**Выбранный текст**:
++++++++++

Что касается нас, то в определенный момент у нас возникло четкое понимание, по пунктам, что нам нужно. Во-первых, нам надо, чтобы эта совместная компания была как минимум паритетной, а желательно, чтобы контроль был за нами. Во-вторых, первым лицом должен быть россиянин, потому что нужно принимать быстрые решения, чтобы успевать за рынком. В-третьих, изначально должна быть оформлена документально договоренность о передаче технологических решений. В-четвертых, чтобы иностранный партнер понимал, как это оформляется в хозяйственных договорах. Потому что передача технологического решения — это не один документ, где, условно, Джон обещает Ивану, что передаст ему свое сакральное знание о какой-то технологии. Это пакет хозяйственных договоров, включая большой договор о многолетнем сотрудничестве, когда владелец технологии посылает в соответствующие подразделения российской компании нескольких сотрудников, и те в режиме каждодневной работы в общем офисе потихоньку передают свои знания. Возьмите двигатель SaM-146 для самолетов Sukhoi Superjet 100 — продукт совместного производства НПО «Сатурн» и французской компании Snecma. Когда говорят, что двигатель в значительной степени французский, и рассуждают, кто делал «горячую» часть, кто «холодную» и прочее, так это на самом деле не важно. Важно то, что французские и российские специалисты в Рыбинске занимаются производством SaM-146. Не за один год, не за два, а в течение многих лет, но технологические знания в России обязательно закрепятся. И конечно, ошибочно думать, что, как только открыли предприятие, собрали первый двигатель, мы сразу стали владельцами технологических решений. Это не так. Нужны пять—десять лет присутствия продукта на рынке, совместная постановка сервиса, как в мире это принято, работа с заказчиками, очень нервная. И создание сразу же конструкторского бюро, с первого дня, — 40–50 человек, которые будут развивать этот продукт здесь, проектировать и развивать его под российского заказчика. Вот об этом мы договорились с чехами и создали СП.

++++++++++

**Сохранённые данные**:
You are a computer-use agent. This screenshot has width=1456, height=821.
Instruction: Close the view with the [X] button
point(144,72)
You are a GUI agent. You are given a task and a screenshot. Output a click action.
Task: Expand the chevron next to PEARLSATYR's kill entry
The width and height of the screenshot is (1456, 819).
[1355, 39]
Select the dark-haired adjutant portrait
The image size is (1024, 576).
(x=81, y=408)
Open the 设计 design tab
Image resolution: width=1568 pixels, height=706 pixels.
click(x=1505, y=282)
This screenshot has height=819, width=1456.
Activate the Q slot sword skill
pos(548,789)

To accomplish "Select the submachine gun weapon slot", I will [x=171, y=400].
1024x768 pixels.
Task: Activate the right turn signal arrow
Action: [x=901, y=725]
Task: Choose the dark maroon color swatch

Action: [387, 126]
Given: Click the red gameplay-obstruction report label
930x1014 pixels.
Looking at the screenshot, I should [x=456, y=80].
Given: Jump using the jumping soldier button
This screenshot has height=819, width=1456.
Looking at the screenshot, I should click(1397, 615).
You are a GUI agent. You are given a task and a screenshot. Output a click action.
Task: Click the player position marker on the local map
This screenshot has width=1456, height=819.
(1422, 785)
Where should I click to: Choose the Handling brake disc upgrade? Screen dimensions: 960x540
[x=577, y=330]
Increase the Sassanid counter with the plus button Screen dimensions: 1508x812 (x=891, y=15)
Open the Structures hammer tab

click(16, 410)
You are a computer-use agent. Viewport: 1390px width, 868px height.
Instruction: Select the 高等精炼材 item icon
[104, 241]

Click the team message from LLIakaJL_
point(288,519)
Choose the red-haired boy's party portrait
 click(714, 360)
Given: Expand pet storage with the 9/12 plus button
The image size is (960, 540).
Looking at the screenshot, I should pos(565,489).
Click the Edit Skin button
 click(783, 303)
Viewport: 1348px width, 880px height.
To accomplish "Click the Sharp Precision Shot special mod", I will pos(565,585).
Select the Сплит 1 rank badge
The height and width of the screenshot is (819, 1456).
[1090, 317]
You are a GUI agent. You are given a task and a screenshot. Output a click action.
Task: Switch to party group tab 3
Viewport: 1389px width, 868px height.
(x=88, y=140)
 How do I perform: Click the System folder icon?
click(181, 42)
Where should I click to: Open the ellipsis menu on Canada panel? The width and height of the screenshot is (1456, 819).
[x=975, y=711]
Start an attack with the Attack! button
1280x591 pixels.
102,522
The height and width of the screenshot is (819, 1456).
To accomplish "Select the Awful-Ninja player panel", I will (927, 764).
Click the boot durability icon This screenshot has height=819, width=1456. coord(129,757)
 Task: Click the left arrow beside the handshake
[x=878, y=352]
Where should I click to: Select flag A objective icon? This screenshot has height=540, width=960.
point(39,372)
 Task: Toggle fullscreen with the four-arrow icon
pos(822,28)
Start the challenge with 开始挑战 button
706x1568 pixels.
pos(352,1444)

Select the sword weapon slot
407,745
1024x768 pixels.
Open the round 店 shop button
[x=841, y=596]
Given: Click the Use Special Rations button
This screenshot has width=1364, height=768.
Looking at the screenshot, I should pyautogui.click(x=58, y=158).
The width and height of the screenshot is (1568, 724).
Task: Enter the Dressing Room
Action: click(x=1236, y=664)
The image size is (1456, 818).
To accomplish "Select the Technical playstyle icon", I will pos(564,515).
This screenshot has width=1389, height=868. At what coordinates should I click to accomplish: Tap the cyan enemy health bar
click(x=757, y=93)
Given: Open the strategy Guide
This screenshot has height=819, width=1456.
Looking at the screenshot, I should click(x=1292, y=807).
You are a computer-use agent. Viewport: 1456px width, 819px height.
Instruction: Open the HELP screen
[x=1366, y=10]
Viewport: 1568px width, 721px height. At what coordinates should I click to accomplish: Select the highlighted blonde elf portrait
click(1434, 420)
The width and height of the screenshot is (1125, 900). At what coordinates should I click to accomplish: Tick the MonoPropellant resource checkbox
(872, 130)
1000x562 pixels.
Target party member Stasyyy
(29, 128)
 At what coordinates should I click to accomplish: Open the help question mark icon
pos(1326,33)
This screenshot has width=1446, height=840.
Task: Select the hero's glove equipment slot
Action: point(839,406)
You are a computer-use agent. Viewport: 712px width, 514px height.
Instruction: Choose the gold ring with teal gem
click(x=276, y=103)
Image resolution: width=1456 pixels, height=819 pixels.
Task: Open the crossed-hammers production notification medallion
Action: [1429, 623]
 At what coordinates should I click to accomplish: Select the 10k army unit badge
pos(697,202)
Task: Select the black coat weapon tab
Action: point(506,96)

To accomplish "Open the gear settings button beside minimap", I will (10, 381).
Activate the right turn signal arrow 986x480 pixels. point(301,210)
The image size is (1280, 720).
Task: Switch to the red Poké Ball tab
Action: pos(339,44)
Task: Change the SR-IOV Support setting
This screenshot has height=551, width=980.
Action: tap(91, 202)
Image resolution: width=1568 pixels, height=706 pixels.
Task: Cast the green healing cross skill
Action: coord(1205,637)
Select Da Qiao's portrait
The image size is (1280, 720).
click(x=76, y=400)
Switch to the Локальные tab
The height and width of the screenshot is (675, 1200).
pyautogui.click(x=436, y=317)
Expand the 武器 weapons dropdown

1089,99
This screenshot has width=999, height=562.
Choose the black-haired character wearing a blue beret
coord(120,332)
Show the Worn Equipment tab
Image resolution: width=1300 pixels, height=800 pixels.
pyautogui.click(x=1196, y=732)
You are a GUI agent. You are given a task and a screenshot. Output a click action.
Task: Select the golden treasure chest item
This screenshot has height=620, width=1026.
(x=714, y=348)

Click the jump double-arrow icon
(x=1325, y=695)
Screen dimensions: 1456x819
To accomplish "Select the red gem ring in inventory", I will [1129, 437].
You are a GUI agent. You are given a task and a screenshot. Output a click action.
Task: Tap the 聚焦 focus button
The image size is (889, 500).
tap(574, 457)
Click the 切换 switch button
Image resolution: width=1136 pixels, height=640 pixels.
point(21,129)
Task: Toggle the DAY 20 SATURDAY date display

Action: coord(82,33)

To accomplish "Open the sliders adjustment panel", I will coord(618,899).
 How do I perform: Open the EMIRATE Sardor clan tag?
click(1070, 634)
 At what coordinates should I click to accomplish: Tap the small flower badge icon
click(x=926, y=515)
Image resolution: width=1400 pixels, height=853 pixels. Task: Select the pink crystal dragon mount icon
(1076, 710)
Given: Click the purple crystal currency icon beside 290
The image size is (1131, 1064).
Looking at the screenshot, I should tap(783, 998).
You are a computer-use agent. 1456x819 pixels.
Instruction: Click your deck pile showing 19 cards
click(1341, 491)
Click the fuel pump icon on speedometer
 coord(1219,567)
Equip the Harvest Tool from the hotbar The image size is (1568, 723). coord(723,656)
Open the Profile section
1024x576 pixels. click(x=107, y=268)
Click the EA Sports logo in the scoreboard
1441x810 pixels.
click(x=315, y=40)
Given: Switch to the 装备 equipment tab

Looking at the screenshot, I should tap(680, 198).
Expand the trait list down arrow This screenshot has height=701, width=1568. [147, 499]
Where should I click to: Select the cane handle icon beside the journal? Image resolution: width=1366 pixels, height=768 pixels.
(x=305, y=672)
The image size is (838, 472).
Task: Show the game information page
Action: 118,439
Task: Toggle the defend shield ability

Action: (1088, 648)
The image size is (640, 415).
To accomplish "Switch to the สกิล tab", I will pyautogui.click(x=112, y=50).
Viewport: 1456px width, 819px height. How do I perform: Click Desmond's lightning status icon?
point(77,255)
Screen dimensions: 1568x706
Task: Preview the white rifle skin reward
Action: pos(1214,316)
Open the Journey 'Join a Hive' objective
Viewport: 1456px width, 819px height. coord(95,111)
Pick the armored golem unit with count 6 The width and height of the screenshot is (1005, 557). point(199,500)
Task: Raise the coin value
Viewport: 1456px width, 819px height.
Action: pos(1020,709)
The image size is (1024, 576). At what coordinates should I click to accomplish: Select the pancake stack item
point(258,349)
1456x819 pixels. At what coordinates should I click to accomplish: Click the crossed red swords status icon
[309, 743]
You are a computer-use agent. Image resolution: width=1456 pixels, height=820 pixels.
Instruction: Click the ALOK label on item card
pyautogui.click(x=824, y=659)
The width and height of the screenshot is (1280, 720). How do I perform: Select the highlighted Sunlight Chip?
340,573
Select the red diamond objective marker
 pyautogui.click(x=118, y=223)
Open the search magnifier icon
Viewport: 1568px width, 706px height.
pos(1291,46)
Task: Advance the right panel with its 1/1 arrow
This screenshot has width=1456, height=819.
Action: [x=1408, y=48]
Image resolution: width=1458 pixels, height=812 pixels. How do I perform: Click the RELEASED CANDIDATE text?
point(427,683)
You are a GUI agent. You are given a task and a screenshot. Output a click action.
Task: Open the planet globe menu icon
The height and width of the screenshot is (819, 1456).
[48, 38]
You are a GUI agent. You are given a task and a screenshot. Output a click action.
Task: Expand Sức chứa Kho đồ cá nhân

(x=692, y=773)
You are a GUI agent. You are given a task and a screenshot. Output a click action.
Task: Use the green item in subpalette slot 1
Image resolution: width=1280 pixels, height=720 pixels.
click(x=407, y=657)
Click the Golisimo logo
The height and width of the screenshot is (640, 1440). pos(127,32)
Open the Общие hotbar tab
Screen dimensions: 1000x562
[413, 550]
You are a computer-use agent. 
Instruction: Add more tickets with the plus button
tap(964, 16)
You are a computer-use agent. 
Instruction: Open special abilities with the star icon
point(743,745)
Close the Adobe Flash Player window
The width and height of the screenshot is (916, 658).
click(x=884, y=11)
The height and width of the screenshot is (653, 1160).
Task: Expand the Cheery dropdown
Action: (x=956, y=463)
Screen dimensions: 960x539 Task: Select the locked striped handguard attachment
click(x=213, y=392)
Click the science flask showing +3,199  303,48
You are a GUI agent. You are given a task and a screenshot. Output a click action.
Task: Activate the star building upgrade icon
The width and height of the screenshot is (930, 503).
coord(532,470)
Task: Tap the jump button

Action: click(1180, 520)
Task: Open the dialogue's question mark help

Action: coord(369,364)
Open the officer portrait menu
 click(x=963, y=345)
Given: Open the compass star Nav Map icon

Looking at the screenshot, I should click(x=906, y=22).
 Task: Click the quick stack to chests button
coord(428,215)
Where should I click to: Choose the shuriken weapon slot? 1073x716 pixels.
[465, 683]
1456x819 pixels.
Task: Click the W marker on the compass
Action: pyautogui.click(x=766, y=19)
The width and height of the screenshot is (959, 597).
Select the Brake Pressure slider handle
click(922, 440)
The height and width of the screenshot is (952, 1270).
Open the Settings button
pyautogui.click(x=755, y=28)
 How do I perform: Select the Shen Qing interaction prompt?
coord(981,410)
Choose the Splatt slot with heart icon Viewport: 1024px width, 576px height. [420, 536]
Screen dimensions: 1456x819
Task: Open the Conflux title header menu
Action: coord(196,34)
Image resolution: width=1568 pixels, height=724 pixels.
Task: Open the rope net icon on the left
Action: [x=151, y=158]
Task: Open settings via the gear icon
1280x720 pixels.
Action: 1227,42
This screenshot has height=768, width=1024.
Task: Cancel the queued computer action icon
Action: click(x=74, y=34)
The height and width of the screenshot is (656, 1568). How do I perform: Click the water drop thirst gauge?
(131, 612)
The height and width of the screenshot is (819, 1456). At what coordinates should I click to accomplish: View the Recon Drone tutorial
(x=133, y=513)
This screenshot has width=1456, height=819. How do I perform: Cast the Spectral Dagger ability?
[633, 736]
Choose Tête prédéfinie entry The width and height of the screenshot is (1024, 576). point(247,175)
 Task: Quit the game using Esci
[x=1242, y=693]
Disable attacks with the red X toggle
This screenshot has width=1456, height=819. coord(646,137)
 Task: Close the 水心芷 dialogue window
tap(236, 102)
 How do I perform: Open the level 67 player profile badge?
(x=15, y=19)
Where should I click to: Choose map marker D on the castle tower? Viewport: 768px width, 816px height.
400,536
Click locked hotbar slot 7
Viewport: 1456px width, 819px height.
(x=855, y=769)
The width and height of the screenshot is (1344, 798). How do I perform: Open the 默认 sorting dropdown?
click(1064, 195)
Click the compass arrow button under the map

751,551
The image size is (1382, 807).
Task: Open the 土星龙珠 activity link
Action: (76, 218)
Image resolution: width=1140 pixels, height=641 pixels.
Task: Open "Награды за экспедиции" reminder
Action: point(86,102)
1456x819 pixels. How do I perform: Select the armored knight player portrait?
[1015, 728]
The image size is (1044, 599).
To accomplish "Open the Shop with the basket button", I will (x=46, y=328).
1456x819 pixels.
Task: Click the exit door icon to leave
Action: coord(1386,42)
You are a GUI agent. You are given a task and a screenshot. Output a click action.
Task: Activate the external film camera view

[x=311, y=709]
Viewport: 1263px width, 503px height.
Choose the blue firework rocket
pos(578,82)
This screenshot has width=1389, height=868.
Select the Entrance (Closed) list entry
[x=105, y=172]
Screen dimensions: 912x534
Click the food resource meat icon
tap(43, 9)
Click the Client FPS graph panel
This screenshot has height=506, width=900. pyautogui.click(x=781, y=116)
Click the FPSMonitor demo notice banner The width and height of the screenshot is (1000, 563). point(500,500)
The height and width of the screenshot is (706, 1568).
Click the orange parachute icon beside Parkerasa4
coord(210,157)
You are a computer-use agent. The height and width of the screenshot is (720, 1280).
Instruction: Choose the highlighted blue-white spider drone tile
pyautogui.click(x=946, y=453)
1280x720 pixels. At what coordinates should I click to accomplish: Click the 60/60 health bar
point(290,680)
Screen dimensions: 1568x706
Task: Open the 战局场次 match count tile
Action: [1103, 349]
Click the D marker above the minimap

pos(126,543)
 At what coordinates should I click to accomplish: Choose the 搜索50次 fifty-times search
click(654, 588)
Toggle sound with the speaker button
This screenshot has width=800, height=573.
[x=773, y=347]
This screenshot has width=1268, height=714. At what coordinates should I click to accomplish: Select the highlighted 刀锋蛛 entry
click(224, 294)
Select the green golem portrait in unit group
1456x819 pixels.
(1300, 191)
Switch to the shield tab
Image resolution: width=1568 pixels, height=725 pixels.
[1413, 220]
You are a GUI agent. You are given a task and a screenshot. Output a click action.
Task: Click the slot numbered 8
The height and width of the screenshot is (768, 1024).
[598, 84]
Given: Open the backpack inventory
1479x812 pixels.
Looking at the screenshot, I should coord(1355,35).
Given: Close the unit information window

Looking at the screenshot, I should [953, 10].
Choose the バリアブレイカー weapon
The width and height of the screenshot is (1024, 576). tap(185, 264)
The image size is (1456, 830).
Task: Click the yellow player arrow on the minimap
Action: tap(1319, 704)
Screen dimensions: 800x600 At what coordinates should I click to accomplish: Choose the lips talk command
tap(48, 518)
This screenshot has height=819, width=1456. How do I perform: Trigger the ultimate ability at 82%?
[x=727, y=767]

++++++++++

**Требования к заданию**:
• a. Кто, согласно отрывку о передаче технологий, должен быть первым лицом совместной компании?
• b. Пожалуйста, продолжите отрывок о передаче технологий после его последнего предложения.
Данные — это отдельный материал.

**Список ответов**:
• a. Россиянин.

• b.
Что проектируют ваши конструкторы?

— Они, естественно, не могут с первого дня начать проектировать оборудование. Они начинают участвовать в командах, разрабатывающих те или иные узлы. Вообще-то, все идет от продукта — от технологического решения, необходимого заказчику. Сначала продукт, то есть продажи, потом его сборка, строить надо в первую очередь сборочное производство, затем — углубление и локализация на производственных участках. Ну и, конечно, постоянное развитие персонала. Сейчас мы находимся на стадии, когда у нас есть внушительный портфель продаж, серьезная группа технологов, лучшее в стране сборочное производство. Мы из остова здания старого и разбитого советского цеха построили термоконстантный цех площадью несколько тысяч квадратных метров. И тут же наняли 20 сборщиков, которым сделали шенгенские визы и отправили в Чехию учиться продукту — собирать его, влюбляться в него, с уважением относиться к инструменту, комплектующим и так далее. Сейчас идет реконструкция следующих 29 тысяч квадратных метров этого корпуса. Чтобы был понятен объем: под его крышей можно разместить всю производственную площадку Стерлитамакского станкостроительного завода.

То есть русские контактируют с чехами сверху донизу — от конструкторов до рабочих?

У нас такая структура компании: первое лицо — россиянин, второе лицо — чех и дальше почти по всем отделам так же. Везде люди работают вместе, обмениваются знаниями, эмоциями. Чехи ставят нам процессы, в том числе логистические. Они учат нас работать с поставщиками, потому что мы сами не в состоянии, например, взять десять российских поставщиков комплектующих и оценить качество их продукта и влияние на наш конечный продукт. У нас этих прикладных знаний на нужном уровне нет. Мало того, технология производства ставится с заданными экономическими критериями эффективности. Продукт, который локализуется в России, должен быть дешевле того продукта, который мы покупаем в Чехии, и чешские партнеры в соответствии с договором о производственном сотрудничестве обязаны это обеспечивать. И опять же — совместная работа над подготовкой кадров для всех уровней.

— Наши вузы с этим не справляются?

—Образовательный партнер у нас есть: Азовский технологический институт, это бывшее ПТУ, а сейчас филиал Донского государственного технического университета (ДГТУ). Мы подписали соглашение с ДГТУ, что будем инвестировать в развитие Азовского филиала, полностью обновили там материальную базу обучения. А они под нас сделали кафедру машиностроения. Проблема в том, что методическая база утрачена, а если осталась, то это такие желтые учебники, от которых несет нафталином. И мы организовали взаимодействие преподавателей с Kovosvit Mas и его домашним вузом. То есть наш партнер на уровне своих соглашений в Чехии мотивирует чешский вуз на передачу методической базы обучения.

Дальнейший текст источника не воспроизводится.